Auf zwei Ebenen findet Ihr im Anziehungspunkt Klamotten, Accessoires und Schuhe von damals. Damals, als die Aschenbecher noch aus orangenem Plastik waren und Prilblumen die Küchenschränke zierten. Kulleraugen anmutiger Schaufensterpuppen wachen in der oberen Etage, die Ihr über eine knalleblaue kleine Holztreppe erreicht, über Handtaschen und Schuhe – ein Paradies für die retrobewusste Göre und die schnäppchenfangende Lady. A propos Schnäppchen: Die könnt Ihr tatsächlich machen, den im Unterschied zu überwuchert teuren Preisen (beispielsweise in Berlin) für alles, was nach Vintage aussieht, baumeln hier Etiketten mit überraschend fairen Zahlen drauf. Das ist mir sofort aufgefallen. Anja Martens, Besitzerin vom Anziehungspunkt, war es immer außerordentlich wichtig, dass man sich ihre Stücke leisten kann, sagt sie. Und an dieser Einstellung hat sich trotz neuer, populärer Lage nichts verändert.
Im Erdgeschoss findet Ihr währenddessen Klamotten, Schmuck und Gürtel. Die Herren der Schöpfung sind im Anziehungspunkt übrigens in der Regel als Beratung für die Frauen gefragt: Auf den Kleiderstangen hängt nämlich die Vergangenheit der Damenmode.

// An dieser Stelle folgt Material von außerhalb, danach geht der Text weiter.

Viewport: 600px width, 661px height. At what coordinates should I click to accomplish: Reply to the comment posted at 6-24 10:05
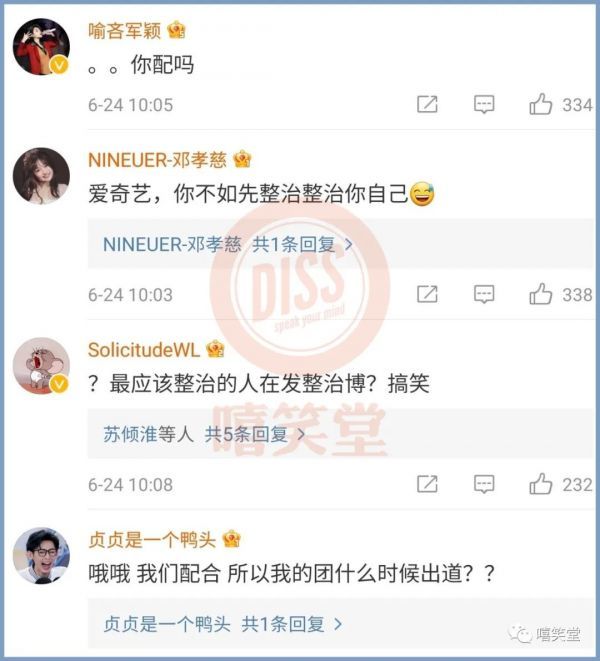(x=484, y=104)
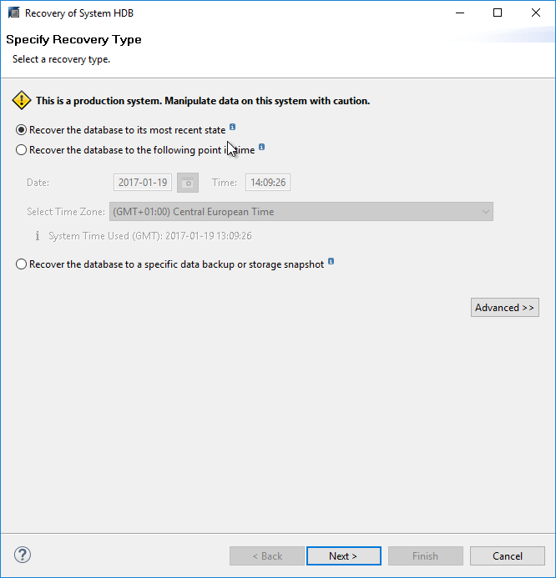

Dass alle Stücke mit Sorgfalt und Liebe ausgewählt werden, wisst ihr spätestens, nachdem Ihr zwei Sätze mit Anja gesprochen hat. Sie verkörpert das Lebensgefühl der Zeit, die sie in Mode übersetzt verkauft. Und sie trägt natürlich selbst, was die Siebziger hergeben, was Ihr einfach phantastisch steht. Eine spannende Frau, wie ich bei ein, zwei (oder waren es sogar drei?) gemeinsam gezischten Feierabendgetränken erleben durfte. Ein klein bißchen Pippi Langstrumpf. Soll heißen: ein spielerischer Blick auf das Leben, eine ansteckend optimistische Grundhaltung und eine feinsinnige Beobachtungsgabe. Wenn sie einer Fremden wie mir schon so begegnet, mit wieviel Leidenschaft und Begeisterung muss sie da erst ihren Laden führen? Mit einer ganzen Menge.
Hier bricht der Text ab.